Have you been following what Dave Hakstol’s been doing with the Flyers?
“Oh, a lot. We’re actually from very close to one another in the Edmonton area. So we grew up aware of each other and I’ve followed his coaching career. He did a tremendous job at North Dakota and he’s someone I consider — you know, when I have questions — to be a great coaching resource."
Now that you’ve reached a No. 1 ranking, is winning the title a realistic expectation? Is that the next step for you guys?

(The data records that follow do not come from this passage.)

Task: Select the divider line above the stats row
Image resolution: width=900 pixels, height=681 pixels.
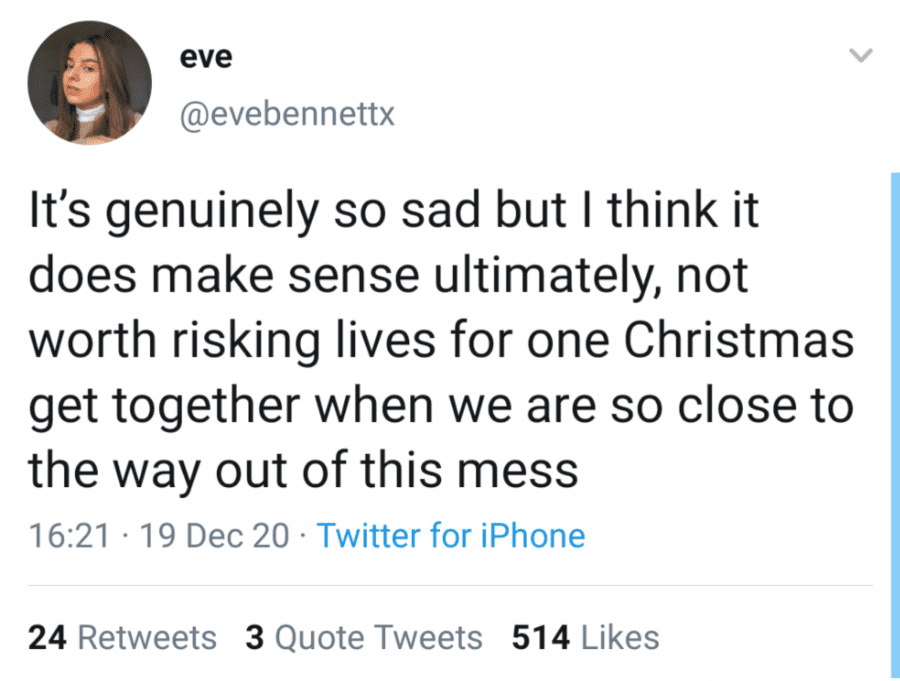Action: 450,586
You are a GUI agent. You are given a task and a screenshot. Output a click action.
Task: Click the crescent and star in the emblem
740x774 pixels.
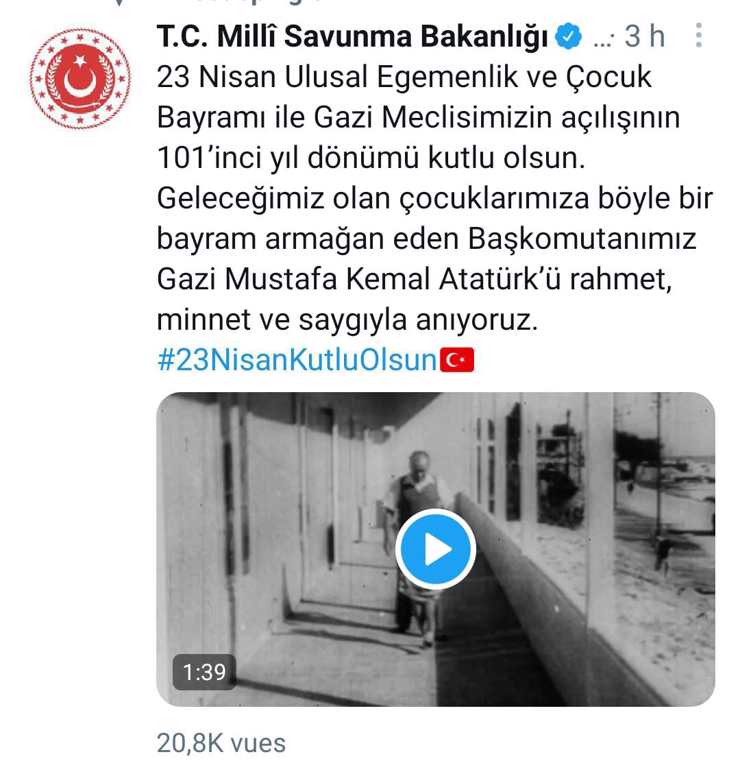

“I don’t think it’s fair for us to talk about that because we [as a team] never have. We just really want to improve all the time. That’s where all our efforts are put forth. Specifically this year, we have 13 new faces in our lineup. The only goaltender that had started a game for us was supposed to return but he signed early with the New York Islanders. We had so many questions, so it wasn’t like if we get this many wins, that’s going to be a success; we just wanted to improve. And now that we’re at a point in the season where no one expected, I don’t think it’s right to start re-evaluating our own goals now. We’re just going to continue to do what we’ve done all year and that’s just to try to improve.”